(Records supplied Opens)

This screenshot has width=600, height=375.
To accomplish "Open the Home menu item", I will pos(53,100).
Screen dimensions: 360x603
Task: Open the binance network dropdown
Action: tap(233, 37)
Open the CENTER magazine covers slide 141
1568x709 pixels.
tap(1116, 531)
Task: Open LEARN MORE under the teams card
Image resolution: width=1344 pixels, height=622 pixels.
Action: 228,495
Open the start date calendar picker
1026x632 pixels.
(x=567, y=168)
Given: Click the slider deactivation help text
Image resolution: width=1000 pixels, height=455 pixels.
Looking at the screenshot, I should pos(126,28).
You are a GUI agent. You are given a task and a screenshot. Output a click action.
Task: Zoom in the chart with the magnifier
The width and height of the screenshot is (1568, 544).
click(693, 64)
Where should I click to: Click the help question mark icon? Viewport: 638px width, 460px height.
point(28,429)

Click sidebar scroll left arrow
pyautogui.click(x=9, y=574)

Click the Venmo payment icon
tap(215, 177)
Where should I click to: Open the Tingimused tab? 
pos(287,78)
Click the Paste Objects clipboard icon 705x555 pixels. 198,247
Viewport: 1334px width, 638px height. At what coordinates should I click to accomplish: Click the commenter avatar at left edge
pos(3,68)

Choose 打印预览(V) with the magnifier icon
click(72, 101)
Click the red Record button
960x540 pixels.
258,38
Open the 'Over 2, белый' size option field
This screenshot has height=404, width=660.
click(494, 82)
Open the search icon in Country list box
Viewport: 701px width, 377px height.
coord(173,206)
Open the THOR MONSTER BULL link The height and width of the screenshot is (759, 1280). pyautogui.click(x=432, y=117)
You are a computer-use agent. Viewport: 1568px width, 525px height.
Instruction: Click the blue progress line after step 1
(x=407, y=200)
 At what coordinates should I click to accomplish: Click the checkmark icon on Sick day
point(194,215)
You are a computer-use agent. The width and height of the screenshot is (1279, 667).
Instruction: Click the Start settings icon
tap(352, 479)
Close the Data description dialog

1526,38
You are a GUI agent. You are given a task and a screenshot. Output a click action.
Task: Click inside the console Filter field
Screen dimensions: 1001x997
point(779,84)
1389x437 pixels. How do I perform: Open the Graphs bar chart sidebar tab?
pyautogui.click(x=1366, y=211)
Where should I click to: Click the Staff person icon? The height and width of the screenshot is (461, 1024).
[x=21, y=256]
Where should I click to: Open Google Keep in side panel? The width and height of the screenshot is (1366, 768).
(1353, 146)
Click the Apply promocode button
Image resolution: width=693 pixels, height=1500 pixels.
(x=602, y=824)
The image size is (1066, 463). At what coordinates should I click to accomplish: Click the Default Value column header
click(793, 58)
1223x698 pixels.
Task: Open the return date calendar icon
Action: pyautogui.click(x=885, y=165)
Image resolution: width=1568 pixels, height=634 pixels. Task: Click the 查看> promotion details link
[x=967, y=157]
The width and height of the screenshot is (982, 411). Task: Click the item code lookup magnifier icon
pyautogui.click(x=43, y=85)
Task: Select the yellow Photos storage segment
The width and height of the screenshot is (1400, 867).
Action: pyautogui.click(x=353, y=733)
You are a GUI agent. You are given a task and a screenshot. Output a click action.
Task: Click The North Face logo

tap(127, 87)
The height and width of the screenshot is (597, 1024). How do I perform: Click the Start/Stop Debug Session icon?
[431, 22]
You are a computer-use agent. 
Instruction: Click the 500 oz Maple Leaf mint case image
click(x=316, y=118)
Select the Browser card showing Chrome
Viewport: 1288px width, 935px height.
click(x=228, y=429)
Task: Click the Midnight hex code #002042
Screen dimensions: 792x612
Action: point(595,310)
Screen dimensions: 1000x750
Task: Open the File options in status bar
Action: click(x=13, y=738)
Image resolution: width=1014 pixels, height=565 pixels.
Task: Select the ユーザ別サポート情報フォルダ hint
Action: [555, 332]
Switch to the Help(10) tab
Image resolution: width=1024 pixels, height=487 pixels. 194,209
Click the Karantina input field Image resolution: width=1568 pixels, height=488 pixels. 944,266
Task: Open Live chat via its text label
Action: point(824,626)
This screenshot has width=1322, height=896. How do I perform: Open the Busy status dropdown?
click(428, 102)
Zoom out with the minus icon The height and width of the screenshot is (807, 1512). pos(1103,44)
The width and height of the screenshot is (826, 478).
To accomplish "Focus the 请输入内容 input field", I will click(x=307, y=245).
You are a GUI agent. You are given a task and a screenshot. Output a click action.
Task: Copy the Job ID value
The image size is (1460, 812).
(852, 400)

(Records supplied Closes)

# Exercise directions
Copy out each line carrying the string "Zoom" from the data.

# Response for this exercise
Task: Zoom in the chart with the magnifier
Zoom out with the minus icon The height and width of the screenshot is (807, 1512). pos(1103,44)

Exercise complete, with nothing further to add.